§ Task item:
The required answer is an exact copy of every entry underneath.

§ Stored items from a collection:
· · · · ·
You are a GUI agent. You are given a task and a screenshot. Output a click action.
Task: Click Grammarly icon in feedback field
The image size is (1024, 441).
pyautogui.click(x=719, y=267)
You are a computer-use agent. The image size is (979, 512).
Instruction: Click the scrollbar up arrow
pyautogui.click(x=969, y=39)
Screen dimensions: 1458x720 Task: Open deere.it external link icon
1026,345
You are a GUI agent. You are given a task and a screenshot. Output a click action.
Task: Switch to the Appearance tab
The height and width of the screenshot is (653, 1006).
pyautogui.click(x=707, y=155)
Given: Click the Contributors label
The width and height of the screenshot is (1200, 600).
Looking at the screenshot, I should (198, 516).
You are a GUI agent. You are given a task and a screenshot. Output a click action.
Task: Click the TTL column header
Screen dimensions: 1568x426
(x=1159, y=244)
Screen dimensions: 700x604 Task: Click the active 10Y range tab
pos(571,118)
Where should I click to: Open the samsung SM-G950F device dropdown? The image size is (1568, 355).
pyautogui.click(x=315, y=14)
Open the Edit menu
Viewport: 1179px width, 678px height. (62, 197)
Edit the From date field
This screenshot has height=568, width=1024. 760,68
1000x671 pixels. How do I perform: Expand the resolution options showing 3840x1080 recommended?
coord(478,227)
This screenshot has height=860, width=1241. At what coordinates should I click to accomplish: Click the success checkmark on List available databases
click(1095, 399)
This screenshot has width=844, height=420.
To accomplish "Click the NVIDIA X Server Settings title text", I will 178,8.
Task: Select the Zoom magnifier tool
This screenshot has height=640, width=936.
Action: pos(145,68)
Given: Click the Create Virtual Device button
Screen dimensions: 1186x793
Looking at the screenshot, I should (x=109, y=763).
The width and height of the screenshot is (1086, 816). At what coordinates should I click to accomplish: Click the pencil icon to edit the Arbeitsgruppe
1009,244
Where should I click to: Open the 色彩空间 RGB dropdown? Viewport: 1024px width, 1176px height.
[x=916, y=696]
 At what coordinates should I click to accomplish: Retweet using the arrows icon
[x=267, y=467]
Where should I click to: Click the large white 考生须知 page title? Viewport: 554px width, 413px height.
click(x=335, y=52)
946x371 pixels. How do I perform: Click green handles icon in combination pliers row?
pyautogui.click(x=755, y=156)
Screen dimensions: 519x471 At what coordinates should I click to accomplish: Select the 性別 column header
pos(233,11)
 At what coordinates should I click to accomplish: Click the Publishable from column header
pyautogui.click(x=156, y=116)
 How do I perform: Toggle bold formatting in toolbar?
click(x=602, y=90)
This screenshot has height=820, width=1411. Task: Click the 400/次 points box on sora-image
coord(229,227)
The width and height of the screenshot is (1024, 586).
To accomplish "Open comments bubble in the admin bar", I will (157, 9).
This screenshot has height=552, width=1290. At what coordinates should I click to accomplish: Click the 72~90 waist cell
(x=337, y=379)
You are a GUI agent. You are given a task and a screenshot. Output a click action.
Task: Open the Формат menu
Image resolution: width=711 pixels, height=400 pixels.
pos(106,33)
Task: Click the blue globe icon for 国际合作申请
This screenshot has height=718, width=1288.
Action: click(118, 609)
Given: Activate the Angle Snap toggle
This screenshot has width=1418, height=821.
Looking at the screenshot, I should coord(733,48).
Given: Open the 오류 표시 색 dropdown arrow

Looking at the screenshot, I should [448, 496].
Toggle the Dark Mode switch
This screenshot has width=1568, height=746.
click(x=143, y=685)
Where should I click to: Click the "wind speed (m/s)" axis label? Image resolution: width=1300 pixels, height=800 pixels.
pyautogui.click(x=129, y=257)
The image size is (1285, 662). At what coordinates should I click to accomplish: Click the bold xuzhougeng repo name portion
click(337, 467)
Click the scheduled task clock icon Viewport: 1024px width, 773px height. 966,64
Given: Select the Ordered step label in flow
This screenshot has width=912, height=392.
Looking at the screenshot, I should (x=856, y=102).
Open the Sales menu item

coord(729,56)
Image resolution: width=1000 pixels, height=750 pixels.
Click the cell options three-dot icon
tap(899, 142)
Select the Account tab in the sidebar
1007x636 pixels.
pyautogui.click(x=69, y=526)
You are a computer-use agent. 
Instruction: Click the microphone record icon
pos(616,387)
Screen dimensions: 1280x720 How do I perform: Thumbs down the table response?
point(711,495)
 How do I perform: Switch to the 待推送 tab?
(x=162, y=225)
· · · · ·
§ Task solution:
You are a GUI agent. You are given a task and a screenshot. Output a click action.
Task: Click Grammarly icon in feedback field
The image size is (1024, 441).
pyautogui.click(x=719, y=267)
You are a computer-use agent. The image size is (979, 512).
Instruction: Click the scrollbar up arrow
pyautogui.click(x=969, y=39)
Screen dimensions: 1458x720 Task: Open deere.it external link icon
1026,345
You are a GUI agent. You are given a task and a screenshot. Output a click action.
Task: Switch to the Appearance tab
The height and width of the screenshot is (653, 1006).
pyautogui.click(x=707, y=155)
Given: Click the Contributors label
The width and height of the screenshot is (1200, 600).
Looking at the screenshot, I should (198, 516).
You are a GUI agent. You are given a task and a screenshot. Output a click action.
Task: Click the TTL column header
Screen dimensions: 1568x426
(x=1159, y=244)
Screen dimensions: 700x604 Task: Click the active 10Y range tab
pos(571,118)
Where should I click to: Open the samsung SM-G950F device dropdown? The image size is (1568, 355).
pyautogui.click(x=315, y=14)
Open the Edit menu
Viewport: 1179px width, 678px height. (62, 197)
Edit the From date field
This screenshot has height=568, width=1024. 760,68
1000x671 pixels. How do I perform: Expand the resolution options showing 3840x1080 recommended?
coord(478,227)
This screenshot has height=860, width=1241. At what coordinates should I click to accomplish: Click the success checkmark on List available databases
click(1095, 399)
This screenshot has width=844, height=420.
To accomplish "Click the NVIDIA X Server Settings title text", I will 178,8.
Task: Select the Zoom magnifier tool
This screenshot has height=640, width=936.
Action: pos(145,68)
Given: Click the Create Virtual Device button
Screen dimensions: 1186x793
Looking at the screenshot, I should (x=109, y=763).
The width and height of the screenshot is (1086, 816). At what coordinates should I click to accomplish: Click the pencil icon to edit the Arbeitsgruppe
1009,244
Where should I click to: Open the 色彩空间 RGB dropdown? Viewport: 1024px width, 1176px height.
[x=916, y=696]
 At what coordinates should I click to accomplish: Retweet using the arrows icon
[x=267, y=467]
Where should I click to: Click the large white 考生须知 page title? Viewport: 554px width, 413px height.
click(x=335, y=52)
946x371 pixels. How do I perform: Click green handles icon in combination pliers row?
pyautogui.click(x=755, y=156)
Screen dimensions: 519x471 At what coordinates should I click to accomplish: Select the 性別 column header
pos(233,11)
 At what coordinates should I click to accomplish: Click the Publishable from column header
pyautogui.click(x=156, y=116)
 How do I perform: Toggle bold formatting in toolbar?
click(x=602, y=90)
This screenshot has height=820, width=1411. Task: Click the 400/次 points box on sora-image
coord(229,227)
The width and height of the screenshot is (1024, 586).
To accomplish "Open comments bubble in the admin bar", I will (157, 9).
This screenshot has height=552, width=1290. At what coordinates should I click to accomplish: Click the 72~90 waist cell
(x=337, y=379)
You are a GUI agent. You are given a task and a screenshot. Output a click action.
Task: Open the Формат menu
Image resolution: width=711 pixels, height=400 pixels.
pos(106,33)
Task: Click the blue globe icon for 国际合作申请
This screenshot has height=718, width=1288.
Action: click(118, 609)
Given: Activate the Angle Snap toggle
This screenshot has width=1418, height=821.
Looking at the screenshot, I should coord(733,48).
Given: Open the 오류 표시 색 dropdown arrow

Looking at the screenshot, I should [448, 496].
Toggle the Dark Mode switch
This screenshot has width=1568, height=746.
click(x=143, y=685)
Where should I click to: Click the "wind speed (m/s)" axis label? Image resolution: width=1300 pixels, height=800 pixels.
pyautogui.click(x=129, y=257)
The image size is (1285, 662). At what coordinates should I click to accomplish: Click the bold xuzhougeng repo name portion
click(337, 467)
Click the scheduled task clock icon Viewport: 1024px width, 773px height. 966,64
Given: Select the Ordered step label in flow
This screenshot has width=912, height=392.
Looking at the screenshot, I should (x=856, y=102).
Open the Sales menu item

coord(729,56)
Image resolution: width=1000 pixels, height=750 pixels.
Click the cell options three-dot icon
tap(899, 142)
Select the Account tab in the sidebar
1007x636 pixels.
pyautogui.click(x=69, y=526)
You are a computer-use agent. 
Instruction: Click the microphone record icon
pos(616,387)
Screen dimensions: 1280x720 How do I perform: Thumbs down the table response?
point(711,495)
 How do I perform: Switch to the 待推送 tab?
(x=162, y=225)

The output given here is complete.